**What you will do**
Each line from the one with "Open the post-as profile selector dropdown" to the final line of the data must be reproduced exactly, and no other line may appear.

START Data

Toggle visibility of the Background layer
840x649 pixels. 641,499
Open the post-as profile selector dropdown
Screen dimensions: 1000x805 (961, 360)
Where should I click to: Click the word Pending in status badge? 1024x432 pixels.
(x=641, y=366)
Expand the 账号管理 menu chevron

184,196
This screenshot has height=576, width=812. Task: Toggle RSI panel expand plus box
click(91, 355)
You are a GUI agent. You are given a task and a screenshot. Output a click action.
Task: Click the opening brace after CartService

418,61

END Data

**Completed task**
Open the post-as profile selector dropdown
Screen dimensions: 1000x805 (961, 360)
Where should I click to: Click the word Pending in status badge? 1024x432 pixels.
(x=641, y=366)
Expand the 账号管理 menu chevron

184,196
This screenshot has height=576, width=812. Task: Toggle RSI panel expand plus box
click(91, 355)
You are a GUI agent. You are given a task and a screenshot. Output a click action.
Task: Click the opening brace after CartService

418,61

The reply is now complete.